The Spectator at war: The first battle

28 August 2014

8:30 AM

28 August 2014

8:30 AM

‘News of the Week’ in The Spectator, 29 August 1914:

THERE is cause for manly anxiety, there is cause for stern determination; above all, there is cause for unflagging energy in military preparation; but there is no cause for despair, or even for despondency. If the effort of will is maintained by the nation, and if good sense, courage, and the calmness not of fatalism but of resolution strung to the very last point remain ours, we must win. We say this in no boasting spirit; but because time is with us and against our enemies. Those who fight with the sense that all is lost unless they can win quickly may get a certain superficial advantage from their desperation, but let us never forget that “if Tear-’em is a good dog, Holdfast is a better.” If time is for us, only weakness of purpose, irresolution, and apathy can undo us. Before we summarize the military events of the week we will give our reasons for holding that the situation, both on general and on special grounds, is in no sort of way one for despair, but rather for calmness, even if calmness tempered with the weight of anxious cares. The only men who have a right to be light-hearted are the men at the front, and they appear to be taking full advantage of their privilege.

The accounts of the first phases of the first battle that are now coming in from our wounded and from other sources show that our men not only acquitted themselves with great valour—that was certain—but showed the very greatest efficiency in the arts of war. The marksmanship of the infantry seems to have been specially good, and all the accounts show that the Germans were not able to get near our men. The Germans, though they showed great bravery, do not appear to be handy riflemen, and, to the reversal of all former experience, the greater number of our men seem to have been wounded by artillery fire. It is, of course, generally said in war that, though artillery has a great moral effect, it kills very few people, and that the death work is all done by the rifle bullet.

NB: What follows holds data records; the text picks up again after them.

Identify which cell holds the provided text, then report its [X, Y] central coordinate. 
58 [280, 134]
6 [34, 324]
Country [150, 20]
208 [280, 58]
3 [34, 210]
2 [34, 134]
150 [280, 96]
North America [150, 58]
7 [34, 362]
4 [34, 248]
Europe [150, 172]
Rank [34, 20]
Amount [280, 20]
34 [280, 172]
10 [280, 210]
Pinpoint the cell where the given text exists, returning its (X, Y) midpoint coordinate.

It is not yet known how much the Germans suffered, but we can hardly doubt that their losses were very heavy. Our cavalry were as good as our infantry and our gunners, and there appear to have been cavalry charges quite in the old style. It is, however, not worth while to dwell upon details, as they may be contradicted in the next day or two. It is enough to know that our men fought against greatly superior numbers, that they fought the most trying of all fights—rearguard actions—and that nevertheless, as General French put it, “they fought splendidly,” and wort the unstinted admiration of our allies. In praising our own troops, however, we must not forget that the French fought with equal valour and determination.